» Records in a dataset

=-=-=-=-=

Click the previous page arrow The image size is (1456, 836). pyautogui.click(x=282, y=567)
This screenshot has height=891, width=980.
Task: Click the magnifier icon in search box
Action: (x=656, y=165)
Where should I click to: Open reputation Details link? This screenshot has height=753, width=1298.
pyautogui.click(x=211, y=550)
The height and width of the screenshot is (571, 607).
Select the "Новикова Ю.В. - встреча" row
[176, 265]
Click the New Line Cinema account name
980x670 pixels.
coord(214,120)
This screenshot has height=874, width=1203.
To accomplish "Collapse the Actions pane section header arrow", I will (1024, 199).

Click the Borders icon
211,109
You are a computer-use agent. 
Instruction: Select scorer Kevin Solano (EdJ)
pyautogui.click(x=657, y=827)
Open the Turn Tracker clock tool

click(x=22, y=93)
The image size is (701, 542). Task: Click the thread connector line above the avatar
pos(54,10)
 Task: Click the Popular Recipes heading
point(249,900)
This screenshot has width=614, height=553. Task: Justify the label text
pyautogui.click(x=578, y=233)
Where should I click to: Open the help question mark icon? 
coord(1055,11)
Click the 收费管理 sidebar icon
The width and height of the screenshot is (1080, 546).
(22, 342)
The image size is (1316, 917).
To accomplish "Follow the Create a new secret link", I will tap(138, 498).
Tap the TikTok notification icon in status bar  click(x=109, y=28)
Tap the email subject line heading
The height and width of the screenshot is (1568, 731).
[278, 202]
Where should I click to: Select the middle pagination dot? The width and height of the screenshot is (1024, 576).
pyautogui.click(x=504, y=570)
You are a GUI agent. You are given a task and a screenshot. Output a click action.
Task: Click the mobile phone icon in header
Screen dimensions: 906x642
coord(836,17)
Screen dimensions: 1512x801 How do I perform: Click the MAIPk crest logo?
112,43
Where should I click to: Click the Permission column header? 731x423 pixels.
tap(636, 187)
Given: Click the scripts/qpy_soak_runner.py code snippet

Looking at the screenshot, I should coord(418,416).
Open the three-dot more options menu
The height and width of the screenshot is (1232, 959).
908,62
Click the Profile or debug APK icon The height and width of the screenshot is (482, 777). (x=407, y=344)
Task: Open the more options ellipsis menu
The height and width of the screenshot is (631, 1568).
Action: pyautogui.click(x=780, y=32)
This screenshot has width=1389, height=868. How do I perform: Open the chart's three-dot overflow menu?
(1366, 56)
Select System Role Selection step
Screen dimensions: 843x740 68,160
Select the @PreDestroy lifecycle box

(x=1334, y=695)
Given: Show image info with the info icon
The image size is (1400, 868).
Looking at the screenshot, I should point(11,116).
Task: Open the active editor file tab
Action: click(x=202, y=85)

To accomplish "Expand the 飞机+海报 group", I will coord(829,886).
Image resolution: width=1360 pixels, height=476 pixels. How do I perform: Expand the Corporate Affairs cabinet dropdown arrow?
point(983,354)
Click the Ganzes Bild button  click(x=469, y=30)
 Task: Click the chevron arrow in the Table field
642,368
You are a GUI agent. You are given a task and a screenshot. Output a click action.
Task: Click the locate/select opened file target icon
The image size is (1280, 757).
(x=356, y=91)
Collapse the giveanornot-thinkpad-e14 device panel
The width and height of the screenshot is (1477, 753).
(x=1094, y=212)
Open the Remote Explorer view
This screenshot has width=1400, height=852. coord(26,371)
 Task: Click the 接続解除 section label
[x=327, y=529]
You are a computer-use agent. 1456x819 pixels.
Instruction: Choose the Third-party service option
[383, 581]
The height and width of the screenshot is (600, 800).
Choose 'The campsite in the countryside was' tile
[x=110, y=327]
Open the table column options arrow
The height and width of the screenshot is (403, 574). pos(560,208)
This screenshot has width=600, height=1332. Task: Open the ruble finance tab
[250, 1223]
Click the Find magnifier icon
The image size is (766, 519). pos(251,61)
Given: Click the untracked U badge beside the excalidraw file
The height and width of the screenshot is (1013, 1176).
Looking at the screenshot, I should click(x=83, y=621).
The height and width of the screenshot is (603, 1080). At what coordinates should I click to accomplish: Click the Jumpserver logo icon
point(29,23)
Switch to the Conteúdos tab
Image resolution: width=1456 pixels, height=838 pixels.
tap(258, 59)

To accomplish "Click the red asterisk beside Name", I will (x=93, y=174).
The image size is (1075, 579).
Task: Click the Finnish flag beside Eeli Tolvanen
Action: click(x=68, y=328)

=-=-=-=-=

» TASK OBJECTIVE
Show every line of the records above that contains the word "perform", treating uppercase and lowercase as different.

» TASK ANSWER
Screen dimensions: 1512x801 How do I perform: Click the MAIPk crest logo?
This screenshot has width=1389, height=868. How do I perform: Open the chart's three-dot overflow menu?
Image resolution: width=1360 pixels, height=476 pixels. How do I perform: Expand the Corporate Affairs cabinet dropdown arrow?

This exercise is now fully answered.